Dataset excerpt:
____________________

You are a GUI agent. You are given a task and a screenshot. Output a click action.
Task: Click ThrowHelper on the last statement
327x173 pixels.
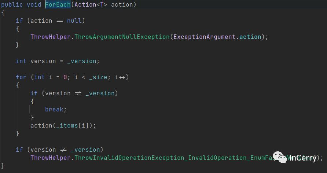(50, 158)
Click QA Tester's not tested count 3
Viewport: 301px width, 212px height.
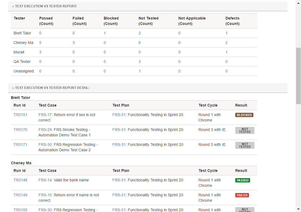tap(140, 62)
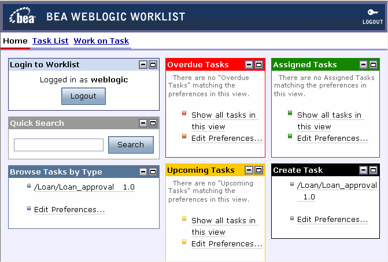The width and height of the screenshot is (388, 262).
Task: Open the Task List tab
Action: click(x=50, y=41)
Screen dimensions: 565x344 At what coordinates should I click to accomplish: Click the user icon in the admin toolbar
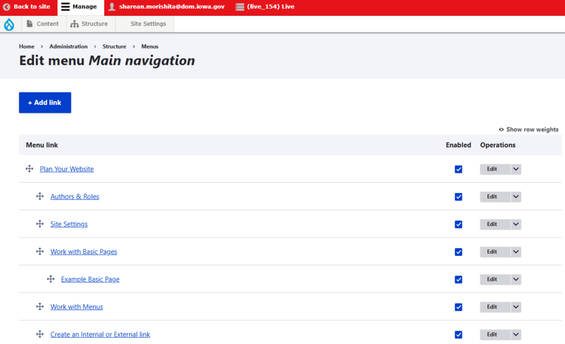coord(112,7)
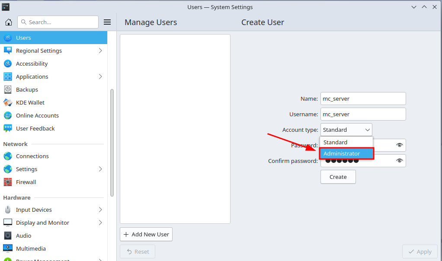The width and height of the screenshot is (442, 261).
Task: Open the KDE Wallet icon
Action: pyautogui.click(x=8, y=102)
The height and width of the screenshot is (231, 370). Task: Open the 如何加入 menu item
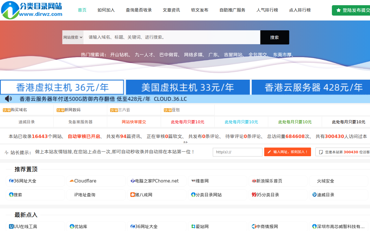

____________________

**Objective**
Write out the stretch of rows from the start through the line containing "Action: click(x=50, y=41)", keeping every line unchanged. Leave the pictures out of your answer.

**Written solution**
You are a GUI agent. You are given a task and a screenshot. Output a click action.
Task: Click ThrowHelper on the last statement
327x173 pixels.
(50, 158)
Click QA Tester's not tested count 3
Viewport: 301px width, 212px height.
tap(140, 62)
The width and height of the screenshot is (388, 262).
Task: Open the Task List tab
Action: click(x=50, y=41)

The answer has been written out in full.